How to compare between two numpy arrays of different sizes and return an index column with common elements?

Question

How to compare between two numpy arrays of different sizes and return an index column with common elements?

For obvious reasons, I have two numpy arrays with different sizes with an index, as well as xyz coordinates, and the rest just contain coordinates. (please ignore the first serial number, I cannot understand the formatting.) The second array does not have less. coordinates and I need the indices (atomID) of these coordinates from the first array.

Array1 (with index column):

serialNo. moleculeID atomID xyz

1 1 2 0 7.7590151 7.2925348 12.5933323
2 1 2 0 7.123642 6.1970949 11.5622416
3 1 6 0 6.944543 7.0390449 12.0713224
4 1 2 0 8.8900348 11.5477333 13.5633965
5 1 2 0 7.857268 12.8062735 13.4357052
6 1 6 0 8.2124357 12.1004238 14.0486889

Array2 (only coordinates):

xyz

7.7590151 7.2925348 12.5933323
7.123642 6.1970949 11.5622416
6.944543 7.0390449 12.0713224
8.8900348 11.5477333 13.5633965

In the array with the index column (atomID) the indices are indicated as 2, 2, 6, 2, 2 and 6. How can I get the indices for coordinates that are common to Array1 and Array2. I expect to return 2 2 6 2 to the list and then combine it with the second array. Any simple ideas?

Update:

Tried using the following code, but it doesn't seem to work.

 import numpy as np a = np.array([[4, 2.2, 5], [2, -6.3, 0], [3, 3.6, 8], [5, -9.8, 50]]) b = np.array([[2.2, 5], [-6.3, 0], [3.6, 8]]) print a print b for i in range(len(b)): for j in range(len(a)): if a[j,1]==b[i,0]: x = np.insert(b, 0, a[i,0], axis=1) #(input array, position to insert, value to insert, axis) #continue else: print 'not true' print x

which outputs the following:

 not true not true not true not true not true not true not true not true not true [[ 3. 2.2 5. ] [ 3. -6.3 0. ] [ 3. 3.6 8. ]]

but expected:

  [[ 4. 2.2 5. ] [ 2. -6.3 0. ] [ 3. 3.6 8. ]]

+2

python arrays numpy

Rafat Aug 4 '15 at 19:52

source share

4 answers

Two brief vectorized ways to do this with cdist -

 from scipy.spatial.distance import cdist out = a[np.any(cdist(a[:,1:],b)==0,axis=1)]

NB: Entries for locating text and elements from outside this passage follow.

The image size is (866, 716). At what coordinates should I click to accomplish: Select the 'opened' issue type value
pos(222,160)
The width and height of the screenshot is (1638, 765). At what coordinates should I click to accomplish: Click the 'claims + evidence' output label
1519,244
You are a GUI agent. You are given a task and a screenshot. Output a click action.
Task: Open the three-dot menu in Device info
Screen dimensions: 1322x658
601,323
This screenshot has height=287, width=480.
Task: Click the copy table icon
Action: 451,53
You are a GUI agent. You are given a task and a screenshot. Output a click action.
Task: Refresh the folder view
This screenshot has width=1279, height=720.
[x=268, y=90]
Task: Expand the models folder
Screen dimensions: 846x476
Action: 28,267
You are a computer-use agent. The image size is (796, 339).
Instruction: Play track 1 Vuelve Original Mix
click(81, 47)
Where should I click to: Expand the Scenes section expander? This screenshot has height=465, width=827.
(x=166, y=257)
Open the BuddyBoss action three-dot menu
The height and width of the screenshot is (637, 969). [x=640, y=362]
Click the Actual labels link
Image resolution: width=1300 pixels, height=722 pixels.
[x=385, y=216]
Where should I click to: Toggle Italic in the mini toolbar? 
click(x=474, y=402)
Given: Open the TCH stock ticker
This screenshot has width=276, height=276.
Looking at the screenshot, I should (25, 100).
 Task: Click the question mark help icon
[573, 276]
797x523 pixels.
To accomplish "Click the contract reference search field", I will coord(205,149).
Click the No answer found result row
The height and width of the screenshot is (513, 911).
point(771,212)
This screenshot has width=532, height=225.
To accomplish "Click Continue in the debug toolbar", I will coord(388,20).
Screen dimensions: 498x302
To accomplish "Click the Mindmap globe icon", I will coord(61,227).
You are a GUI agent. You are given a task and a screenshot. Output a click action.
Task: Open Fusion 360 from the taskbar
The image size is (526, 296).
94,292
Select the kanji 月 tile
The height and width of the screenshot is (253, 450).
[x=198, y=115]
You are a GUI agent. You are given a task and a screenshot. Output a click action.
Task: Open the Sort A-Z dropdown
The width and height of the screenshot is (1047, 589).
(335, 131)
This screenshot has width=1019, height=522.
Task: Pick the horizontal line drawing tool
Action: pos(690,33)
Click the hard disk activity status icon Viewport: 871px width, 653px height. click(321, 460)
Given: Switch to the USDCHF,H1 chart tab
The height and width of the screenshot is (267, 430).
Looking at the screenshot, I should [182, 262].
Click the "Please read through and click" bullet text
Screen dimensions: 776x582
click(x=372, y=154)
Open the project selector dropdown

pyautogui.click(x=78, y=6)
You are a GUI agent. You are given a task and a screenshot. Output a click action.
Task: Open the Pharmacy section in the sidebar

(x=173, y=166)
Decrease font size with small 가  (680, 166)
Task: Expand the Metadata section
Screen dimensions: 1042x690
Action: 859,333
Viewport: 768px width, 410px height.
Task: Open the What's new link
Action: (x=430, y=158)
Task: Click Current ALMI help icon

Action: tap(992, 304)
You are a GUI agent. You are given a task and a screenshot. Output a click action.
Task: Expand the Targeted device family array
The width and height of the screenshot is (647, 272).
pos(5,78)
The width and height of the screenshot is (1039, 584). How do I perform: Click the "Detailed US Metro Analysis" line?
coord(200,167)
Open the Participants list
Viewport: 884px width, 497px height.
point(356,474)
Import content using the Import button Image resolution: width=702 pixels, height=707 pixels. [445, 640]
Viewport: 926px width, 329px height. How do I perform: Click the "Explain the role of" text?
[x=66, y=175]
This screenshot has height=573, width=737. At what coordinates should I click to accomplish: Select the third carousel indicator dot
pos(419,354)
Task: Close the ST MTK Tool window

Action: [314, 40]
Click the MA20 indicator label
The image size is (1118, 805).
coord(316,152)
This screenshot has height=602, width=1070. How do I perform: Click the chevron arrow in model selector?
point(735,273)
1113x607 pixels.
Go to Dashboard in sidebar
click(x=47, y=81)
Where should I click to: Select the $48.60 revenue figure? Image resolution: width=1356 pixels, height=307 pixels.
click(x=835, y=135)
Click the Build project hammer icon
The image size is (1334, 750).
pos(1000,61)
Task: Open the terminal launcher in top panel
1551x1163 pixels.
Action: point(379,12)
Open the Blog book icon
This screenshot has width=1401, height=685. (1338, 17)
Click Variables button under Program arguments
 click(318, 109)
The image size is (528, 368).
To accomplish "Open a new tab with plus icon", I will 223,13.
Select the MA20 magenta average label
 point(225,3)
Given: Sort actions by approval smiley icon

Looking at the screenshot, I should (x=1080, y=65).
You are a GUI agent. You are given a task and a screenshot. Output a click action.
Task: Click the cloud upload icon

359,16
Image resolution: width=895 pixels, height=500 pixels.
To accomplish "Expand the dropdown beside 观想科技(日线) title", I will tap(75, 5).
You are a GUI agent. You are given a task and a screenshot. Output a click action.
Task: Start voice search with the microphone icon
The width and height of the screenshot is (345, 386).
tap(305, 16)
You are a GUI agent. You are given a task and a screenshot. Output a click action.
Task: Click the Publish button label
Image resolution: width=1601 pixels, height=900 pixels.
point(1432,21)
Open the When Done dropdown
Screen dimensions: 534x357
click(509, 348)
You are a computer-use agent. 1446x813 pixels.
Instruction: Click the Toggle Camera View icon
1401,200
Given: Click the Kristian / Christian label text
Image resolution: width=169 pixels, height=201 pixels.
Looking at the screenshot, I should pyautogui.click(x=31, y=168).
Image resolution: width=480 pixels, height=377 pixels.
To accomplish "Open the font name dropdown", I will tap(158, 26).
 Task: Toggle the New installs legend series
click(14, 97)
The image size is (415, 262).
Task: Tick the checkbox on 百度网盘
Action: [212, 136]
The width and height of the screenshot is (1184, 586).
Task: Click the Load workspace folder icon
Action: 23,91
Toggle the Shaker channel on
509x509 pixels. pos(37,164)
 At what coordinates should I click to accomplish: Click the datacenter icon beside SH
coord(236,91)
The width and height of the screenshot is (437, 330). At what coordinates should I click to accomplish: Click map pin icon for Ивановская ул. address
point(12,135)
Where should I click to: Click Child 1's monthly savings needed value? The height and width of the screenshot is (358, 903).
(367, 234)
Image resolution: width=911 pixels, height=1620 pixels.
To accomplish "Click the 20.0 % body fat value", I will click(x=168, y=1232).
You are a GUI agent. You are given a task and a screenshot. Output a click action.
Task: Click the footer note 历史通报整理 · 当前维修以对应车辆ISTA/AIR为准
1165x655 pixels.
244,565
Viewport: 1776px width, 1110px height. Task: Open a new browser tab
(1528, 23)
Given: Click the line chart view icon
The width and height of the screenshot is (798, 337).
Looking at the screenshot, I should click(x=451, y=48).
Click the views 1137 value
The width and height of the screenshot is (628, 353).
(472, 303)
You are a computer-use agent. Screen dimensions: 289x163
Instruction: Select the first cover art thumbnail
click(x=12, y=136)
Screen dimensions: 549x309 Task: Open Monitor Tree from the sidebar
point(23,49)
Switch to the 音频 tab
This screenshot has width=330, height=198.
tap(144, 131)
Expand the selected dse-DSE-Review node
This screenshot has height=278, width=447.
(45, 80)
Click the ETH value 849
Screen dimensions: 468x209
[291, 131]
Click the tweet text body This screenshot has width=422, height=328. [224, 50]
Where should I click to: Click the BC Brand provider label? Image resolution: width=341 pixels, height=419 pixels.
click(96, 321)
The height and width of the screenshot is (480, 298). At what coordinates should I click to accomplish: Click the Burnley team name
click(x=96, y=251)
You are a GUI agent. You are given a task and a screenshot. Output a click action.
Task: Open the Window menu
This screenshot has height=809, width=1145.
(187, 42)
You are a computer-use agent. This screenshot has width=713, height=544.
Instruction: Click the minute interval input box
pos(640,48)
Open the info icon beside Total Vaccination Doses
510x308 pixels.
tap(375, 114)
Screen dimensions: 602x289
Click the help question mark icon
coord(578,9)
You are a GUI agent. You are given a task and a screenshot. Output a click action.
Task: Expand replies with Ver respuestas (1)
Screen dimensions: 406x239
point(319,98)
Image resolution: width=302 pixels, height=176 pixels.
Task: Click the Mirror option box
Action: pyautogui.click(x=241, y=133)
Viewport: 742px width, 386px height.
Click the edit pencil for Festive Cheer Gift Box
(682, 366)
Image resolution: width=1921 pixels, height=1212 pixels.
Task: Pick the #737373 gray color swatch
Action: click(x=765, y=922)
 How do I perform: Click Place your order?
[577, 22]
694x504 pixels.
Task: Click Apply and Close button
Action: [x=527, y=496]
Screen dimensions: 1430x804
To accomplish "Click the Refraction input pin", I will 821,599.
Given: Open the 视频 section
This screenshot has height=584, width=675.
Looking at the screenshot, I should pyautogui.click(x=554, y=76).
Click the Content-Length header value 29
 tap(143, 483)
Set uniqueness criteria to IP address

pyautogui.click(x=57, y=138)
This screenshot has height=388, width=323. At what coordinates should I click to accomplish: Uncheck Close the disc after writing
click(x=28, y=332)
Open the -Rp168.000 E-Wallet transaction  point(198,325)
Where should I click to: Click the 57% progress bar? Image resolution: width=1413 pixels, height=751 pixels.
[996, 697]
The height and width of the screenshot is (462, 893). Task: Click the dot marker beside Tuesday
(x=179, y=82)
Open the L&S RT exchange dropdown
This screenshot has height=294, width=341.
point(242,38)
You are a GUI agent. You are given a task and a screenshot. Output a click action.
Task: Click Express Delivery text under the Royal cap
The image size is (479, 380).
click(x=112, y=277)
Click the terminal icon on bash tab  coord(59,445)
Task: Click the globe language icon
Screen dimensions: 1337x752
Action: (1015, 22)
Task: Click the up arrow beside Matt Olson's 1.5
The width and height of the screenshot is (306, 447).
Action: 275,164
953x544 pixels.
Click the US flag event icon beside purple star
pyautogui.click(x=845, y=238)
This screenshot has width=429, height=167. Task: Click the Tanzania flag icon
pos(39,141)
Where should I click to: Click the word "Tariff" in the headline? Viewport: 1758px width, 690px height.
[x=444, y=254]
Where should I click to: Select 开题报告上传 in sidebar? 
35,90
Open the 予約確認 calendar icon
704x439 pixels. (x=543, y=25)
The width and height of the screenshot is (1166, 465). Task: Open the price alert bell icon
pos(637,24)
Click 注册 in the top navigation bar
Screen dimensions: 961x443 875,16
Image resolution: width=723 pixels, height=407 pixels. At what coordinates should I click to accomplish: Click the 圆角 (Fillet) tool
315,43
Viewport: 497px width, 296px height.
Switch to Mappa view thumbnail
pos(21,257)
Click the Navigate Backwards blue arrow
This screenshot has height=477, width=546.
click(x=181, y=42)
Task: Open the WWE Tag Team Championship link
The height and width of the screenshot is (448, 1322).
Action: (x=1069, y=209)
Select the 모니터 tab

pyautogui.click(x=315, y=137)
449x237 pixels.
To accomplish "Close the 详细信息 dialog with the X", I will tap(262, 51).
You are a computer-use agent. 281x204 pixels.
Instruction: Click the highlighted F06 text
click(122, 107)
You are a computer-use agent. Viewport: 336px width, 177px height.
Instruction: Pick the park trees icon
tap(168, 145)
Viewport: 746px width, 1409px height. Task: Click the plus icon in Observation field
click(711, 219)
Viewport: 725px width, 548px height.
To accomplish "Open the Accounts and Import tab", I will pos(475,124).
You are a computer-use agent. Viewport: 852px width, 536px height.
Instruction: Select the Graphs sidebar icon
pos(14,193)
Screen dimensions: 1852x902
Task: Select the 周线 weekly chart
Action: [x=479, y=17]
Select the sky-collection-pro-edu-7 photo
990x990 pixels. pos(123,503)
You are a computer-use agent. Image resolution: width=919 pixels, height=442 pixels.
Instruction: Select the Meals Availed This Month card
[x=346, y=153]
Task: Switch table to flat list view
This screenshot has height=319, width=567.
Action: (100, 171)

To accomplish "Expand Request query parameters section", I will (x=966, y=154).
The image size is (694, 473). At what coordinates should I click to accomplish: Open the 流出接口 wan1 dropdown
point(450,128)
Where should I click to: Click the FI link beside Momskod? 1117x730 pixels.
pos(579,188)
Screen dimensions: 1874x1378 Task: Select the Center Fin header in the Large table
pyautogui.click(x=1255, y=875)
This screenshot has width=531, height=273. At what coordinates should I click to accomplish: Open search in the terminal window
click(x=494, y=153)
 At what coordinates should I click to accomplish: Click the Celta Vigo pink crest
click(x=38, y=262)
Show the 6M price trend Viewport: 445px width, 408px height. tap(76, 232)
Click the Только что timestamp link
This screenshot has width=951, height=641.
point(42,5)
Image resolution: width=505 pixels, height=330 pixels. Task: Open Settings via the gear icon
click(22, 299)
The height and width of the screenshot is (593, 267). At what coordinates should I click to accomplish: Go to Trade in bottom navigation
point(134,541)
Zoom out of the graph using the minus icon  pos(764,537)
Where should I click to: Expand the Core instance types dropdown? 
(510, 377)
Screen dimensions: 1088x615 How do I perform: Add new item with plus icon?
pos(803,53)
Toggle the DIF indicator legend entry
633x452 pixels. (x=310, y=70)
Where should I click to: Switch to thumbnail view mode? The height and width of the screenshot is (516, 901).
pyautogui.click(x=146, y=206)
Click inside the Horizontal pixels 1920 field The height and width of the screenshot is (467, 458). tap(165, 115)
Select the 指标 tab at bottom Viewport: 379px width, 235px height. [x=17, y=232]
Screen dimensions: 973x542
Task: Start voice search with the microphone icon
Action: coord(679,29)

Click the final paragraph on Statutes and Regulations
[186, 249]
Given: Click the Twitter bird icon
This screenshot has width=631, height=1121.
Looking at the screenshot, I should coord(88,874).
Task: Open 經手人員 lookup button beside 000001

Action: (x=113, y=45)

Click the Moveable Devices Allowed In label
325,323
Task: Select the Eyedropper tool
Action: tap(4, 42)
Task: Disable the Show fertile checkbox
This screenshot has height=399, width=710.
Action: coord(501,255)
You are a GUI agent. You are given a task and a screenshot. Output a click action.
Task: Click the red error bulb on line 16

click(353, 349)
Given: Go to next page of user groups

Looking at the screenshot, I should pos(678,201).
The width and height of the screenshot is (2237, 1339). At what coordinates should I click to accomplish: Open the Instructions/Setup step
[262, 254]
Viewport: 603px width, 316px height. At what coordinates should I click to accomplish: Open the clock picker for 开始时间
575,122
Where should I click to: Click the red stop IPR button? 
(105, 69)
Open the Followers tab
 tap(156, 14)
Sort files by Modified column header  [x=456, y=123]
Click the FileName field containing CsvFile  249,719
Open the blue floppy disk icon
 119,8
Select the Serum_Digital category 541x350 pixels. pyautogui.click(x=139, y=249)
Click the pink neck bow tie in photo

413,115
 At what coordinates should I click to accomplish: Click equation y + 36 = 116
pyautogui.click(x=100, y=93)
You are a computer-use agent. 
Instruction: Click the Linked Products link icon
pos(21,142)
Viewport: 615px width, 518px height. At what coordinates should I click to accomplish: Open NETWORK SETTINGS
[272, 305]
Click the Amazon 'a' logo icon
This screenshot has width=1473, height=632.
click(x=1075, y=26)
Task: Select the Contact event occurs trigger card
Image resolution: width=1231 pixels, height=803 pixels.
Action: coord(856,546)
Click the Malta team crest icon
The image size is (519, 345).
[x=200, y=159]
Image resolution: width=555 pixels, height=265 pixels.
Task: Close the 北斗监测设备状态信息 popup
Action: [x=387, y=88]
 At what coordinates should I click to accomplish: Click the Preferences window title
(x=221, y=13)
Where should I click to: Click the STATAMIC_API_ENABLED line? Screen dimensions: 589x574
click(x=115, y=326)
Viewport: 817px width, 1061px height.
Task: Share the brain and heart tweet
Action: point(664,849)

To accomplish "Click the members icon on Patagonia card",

Or, if you don't mind getting a little voodoo-ish, here np.einsum replace np.any -

 out = a[np.einsum('ij->i',cdist(a[:,1:],b)==0)]

Run Example -

 In [15]: from scipy.spatial.distance import cdist In [16]: a Out[16]: array([[ 4. , 2.2, 5. ], [ 2. , -6.3, 0. ], [ 3. , 3.6, 8. ], [ 5. , -9.8, 50. ]]) In [17]: b Out[17]: array([[ 2.2, 5. ], [-6.3, 0. ], [ 3.6, 8. ]]) In [18]: a[np.any(cdist(a[:,1:],b)==0,axis=1)] Out[18]: array([[ 4. , 2.2, 5. ], [ 2. , -6.3, 0. ], [ 3. , 3.6, 8. ]]) In [19]: a[np.einsum('ij->i',cdist(a[:,1:],b)==0)] Out[19]: array([[ 4. , 2.2, 5. ], [ 2. , -6.3, 0. ], [ 3. , 3.6, 8. ]])

+2

Divakar Aug 05 '15 at 5:43

source share

This is just pseudo code for your question:

 import numpy as np for i in range(len(array2)): for element in array1: if array2[i]xyz == elementxyz: #compare the coordinates of the two elements np.insert(array2[i], 0, element_coord) #insert the atomid at the beginning of the coordinate array break

+1

Rafael rios Aug 4 '15 at 20:09

source share

Using a list instead of an array for np.insert values did the trick.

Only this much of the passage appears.